I’m sorry but Rugby isn’t even in the discussion with football. The “they wear pads” argument is ignorant, the simple fact is that those pads cut both ways. They are weapons as much as they are protection, a helmet and shoulder pads are much harder and cause more damage than their analogous uncovered body parts do.
More importantly here are some of the illegal and “dangerous play” rules for rugby:
Bolding mine. Now, I’m not saying Rugby is for pussies, it’s a tough game, but it just doesn’t compare to football when it comes to collisions and injury risk. It surpasses football from an endurance standpoint. But as you can see, the rules of the game explicitly prohibit the kind of contact that is a fundamental component of every single play in a football game. The equivalent of rucks and mauls take place on every snap at the line, except they are engaged at speed from a distance.
Nothing wrong with rugby, but two guys runnig in opposite directions colliding at full speed is something totally unique to football.
Incidentally, GorillaMan, it’s not even close to say rugby players are of “equally intimidating size”. According to this article from 2003 the average NFL player is 245 lbs. Much bigger than your 218 lb mark, and the heaviest clocks in at 390 lbs. If you factor out kickers who are on the field in a limited capacity the average weight right at 250 lbs.

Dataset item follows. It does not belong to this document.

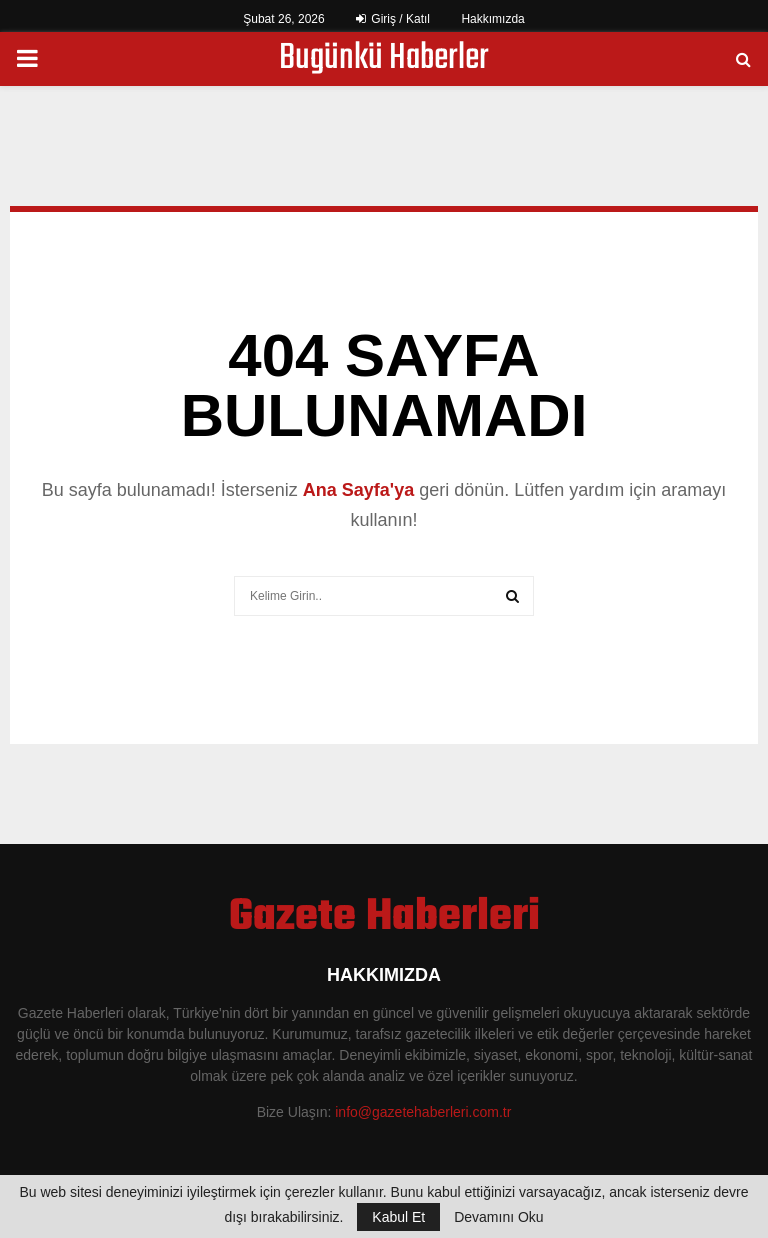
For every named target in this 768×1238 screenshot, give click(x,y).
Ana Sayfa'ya (358, 490)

A little more googling: England currently have a pack averaging over 240lb, and Fiji’s team average over 250. And the heaviest ever player, Bill Cavabuti, is on the bulky side of 360lb. So I stand by my assertion.
And do you really get anything like a maul in American football?
I played football in High school and when I was at West Point I was on the rugby team.
Rugby is grueling and tiring, it can be quite painful, you may get punched, crushed, kneed, etc. But football is an entirely different situation.
Football is impact, rugby is rough and tumble. Rugby is like a bar room brawl, football is like a game of chicken except instead of two cars slamming into each other it’s two people.
Watch this all the way through for anyone who is unfamiliar with football. Some of the earlier hits aren’t that impressive but you see some crazy ones later on. Also keep in mind that while the video may not convey this accurately, typically these hits involve strong, highly athletic men moving at the absolute maximum speed they possibly can when they collide with the other player.
Not precisely since it’s generally illegal for a teammate to push a ball carrier forward (though rarely enforced) though there was a case in the big USC-Notre Dame game (college football, not pro) this year where it happened on the goalline as time expired…no penatly called. Also, if a runner loses possesion of the ball it’s a much greater disadvantage for the offense than doing so in rugby. Therefore a maul-like situation is very risky for the offense and it’d typically prefer to get to the ground to reset the play. To futher complicate matters, at the referee’s discretion he can stop the play if there is no forward progress of the ball, which would make a rugby-style maul very short lived.
Anyways, the more common analogy would be a running play in which the offensive and defensive lines charge together, then the running back carries the ball at full speed into the back of the scrimmage hoping to press through.
I think the fact that the two lines (averaging about 310 lbs) start in opposite directions on the snap together and the back is at full speed when he meets the scrimmage makes the impacts and risk more severe than in a typical maul which is mostly pushing and not crashing together.
It’s also worth mentioning that in the early days of football pads, helmets, weren’t that standard. In 1905 football was being played by several universities across the United States (but it was nowhere near as widespread as it is today.) And in that year, 18 people were killed in football games. President Theodore Roosevelt said that universities had to get the game under control or he would support legislation that would make playing football a crime. This is where a lot of the rules to increase safety (and the eventual adoption of full pads and helmets) came into play.
The pads/helmets were put in because the alternative was having a sport where death of the competitors wasn’t an uncommon happening.